Gino Cocchiaro and Kabir Bavikatte from Natural Justice were in India to provide input for a workshop on Biocultural Community Protocols for Livestock Keepers. The workshop was organized by LIFE Network India, Lokhit Pashu Palak Sansthan and the Rain-fed Livestock Network. The workshop was attended by a number of key organizations across India working with pastoralists and livestock keepers and representatives of the government and scientific sector. The workshop also included representatives of livestock keepers organizations from Philippines, Uganda, Argentina and Kenya (international members of the LIFE Network).
Kabir Bavikatte presented on the ‘Background and Rationale of Community Protocols’ and ‘Biocultural Protocols and the International Regime on Access and Benefit Sharing’. The presentations were very well received and sparked off an interesting discussion about the role of Biocultural Protocols in securing livestock keepers rights in India. Experiences were also shared on how the Raika Protocol has been used in an Indian context to assert the grazing rights of the Raika in the Kumbalgarh forest.

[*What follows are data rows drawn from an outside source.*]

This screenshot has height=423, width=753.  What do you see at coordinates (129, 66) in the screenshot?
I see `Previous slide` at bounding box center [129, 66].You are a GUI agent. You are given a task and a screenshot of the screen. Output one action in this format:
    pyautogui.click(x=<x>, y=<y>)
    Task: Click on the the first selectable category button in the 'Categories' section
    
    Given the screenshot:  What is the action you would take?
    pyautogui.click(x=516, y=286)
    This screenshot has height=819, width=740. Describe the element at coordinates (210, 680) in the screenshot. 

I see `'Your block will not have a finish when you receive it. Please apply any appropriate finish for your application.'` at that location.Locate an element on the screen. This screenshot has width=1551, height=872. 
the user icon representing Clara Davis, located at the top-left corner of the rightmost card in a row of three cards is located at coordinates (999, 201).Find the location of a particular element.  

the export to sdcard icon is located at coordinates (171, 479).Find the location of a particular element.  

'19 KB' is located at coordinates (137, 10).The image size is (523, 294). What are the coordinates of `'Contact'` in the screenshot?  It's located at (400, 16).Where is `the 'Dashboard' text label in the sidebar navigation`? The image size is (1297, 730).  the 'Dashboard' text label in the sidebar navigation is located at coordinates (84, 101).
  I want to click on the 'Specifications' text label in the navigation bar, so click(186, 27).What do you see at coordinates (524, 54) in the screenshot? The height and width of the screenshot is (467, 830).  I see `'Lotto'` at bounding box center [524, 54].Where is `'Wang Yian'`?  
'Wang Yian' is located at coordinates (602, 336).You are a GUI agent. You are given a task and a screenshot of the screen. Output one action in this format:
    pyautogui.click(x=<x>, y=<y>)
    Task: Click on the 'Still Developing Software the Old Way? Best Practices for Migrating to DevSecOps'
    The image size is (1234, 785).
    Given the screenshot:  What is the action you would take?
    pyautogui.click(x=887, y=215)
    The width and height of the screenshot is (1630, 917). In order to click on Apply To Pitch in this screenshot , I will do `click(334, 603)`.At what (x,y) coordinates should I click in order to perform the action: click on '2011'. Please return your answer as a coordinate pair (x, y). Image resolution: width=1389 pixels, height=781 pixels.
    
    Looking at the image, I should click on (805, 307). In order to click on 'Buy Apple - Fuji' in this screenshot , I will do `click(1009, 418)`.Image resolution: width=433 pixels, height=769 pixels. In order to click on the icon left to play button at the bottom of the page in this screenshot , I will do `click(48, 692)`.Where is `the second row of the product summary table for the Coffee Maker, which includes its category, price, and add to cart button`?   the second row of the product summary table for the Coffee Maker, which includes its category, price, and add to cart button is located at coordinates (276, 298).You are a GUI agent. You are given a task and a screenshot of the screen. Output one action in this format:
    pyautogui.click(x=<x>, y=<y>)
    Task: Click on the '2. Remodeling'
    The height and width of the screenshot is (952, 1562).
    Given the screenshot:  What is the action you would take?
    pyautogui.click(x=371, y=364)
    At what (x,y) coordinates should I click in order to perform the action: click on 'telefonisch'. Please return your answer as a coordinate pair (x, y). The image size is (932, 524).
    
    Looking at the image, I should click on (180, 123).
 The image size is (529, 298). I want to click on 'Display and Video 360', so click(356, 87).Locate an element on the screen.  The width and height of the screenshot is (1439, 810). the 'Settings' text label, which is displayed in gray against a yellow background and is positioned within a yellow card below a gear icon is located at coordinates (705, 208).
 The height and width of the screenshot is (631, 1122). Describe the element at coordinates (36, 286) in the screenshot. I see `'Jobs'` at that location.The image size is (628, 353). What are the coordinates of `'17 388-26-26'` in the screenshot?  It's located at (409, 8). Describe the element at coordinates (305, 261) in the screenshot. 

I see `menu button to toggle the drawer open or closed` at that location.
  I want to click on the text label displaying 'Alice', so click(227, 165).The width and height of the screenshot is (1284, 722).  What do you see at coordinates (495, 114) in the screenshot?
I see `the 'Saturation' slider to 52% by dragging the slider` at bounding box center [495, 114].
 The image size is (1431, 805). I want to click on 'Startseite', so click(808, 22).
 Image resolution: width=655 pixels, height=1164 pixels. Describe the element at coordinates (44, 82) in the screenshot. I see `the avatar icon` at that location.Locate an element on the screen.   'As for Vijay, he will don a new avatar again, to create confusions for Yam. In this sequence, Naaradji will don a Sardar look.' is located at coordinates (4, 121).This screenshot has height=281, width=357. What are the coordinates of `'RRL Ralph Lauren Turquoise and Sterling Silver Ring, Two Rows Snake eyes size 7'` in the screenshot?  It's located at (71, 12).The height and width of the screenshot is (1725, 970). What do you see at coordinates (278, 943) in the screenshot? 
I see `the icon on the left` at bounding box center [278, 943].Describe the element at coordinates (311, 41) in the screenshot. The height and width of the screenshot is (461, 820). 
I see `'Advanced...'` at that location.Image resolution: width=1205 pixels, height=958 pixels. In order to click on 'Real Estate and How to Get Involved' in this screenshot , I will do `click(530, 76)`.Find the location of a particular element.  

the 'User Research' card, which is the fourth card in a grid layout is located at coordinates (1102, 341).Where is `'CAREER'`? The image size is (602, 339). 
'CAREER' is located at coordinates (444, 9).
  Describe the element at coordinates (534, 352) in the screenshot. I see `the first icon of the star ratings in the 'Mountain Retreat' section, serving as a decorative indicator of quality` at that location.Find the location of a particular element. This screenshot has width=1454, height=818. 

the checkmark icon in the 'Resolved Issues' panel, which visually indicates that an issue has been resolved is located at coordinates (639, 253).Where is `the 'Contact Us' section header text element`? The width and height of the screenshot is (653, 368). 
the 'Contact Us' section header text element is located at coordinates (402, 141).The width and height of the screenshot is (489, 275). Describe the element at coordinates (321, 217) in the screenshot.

Natural Justice was also presented with the Lingayat Biocultural Protocol that was developed by the Lingayat community in Tamil Nadu to protect their indigenous breeds of cattle. Copies of the Raika Protocol that had been translated into Hindi and the Lingayat Protocol that was translated into Tamil were also available to the participants. The high point of the workshop was an overwhelming agreement amongst the participating organizations that a momentum can be built around livestock keepers rights by developing a number of protocols with livestock keeping communities assert their rights to their breeds, ways- of life and ecosystems. Natural Justice was approached by the Maldhari livestock keepers of Kutch who have conserved the indigenous Banni buffalo and the Kangayam cattle breeders of Tamil Nadu to support them in developing their own biocultural protocols in 2010.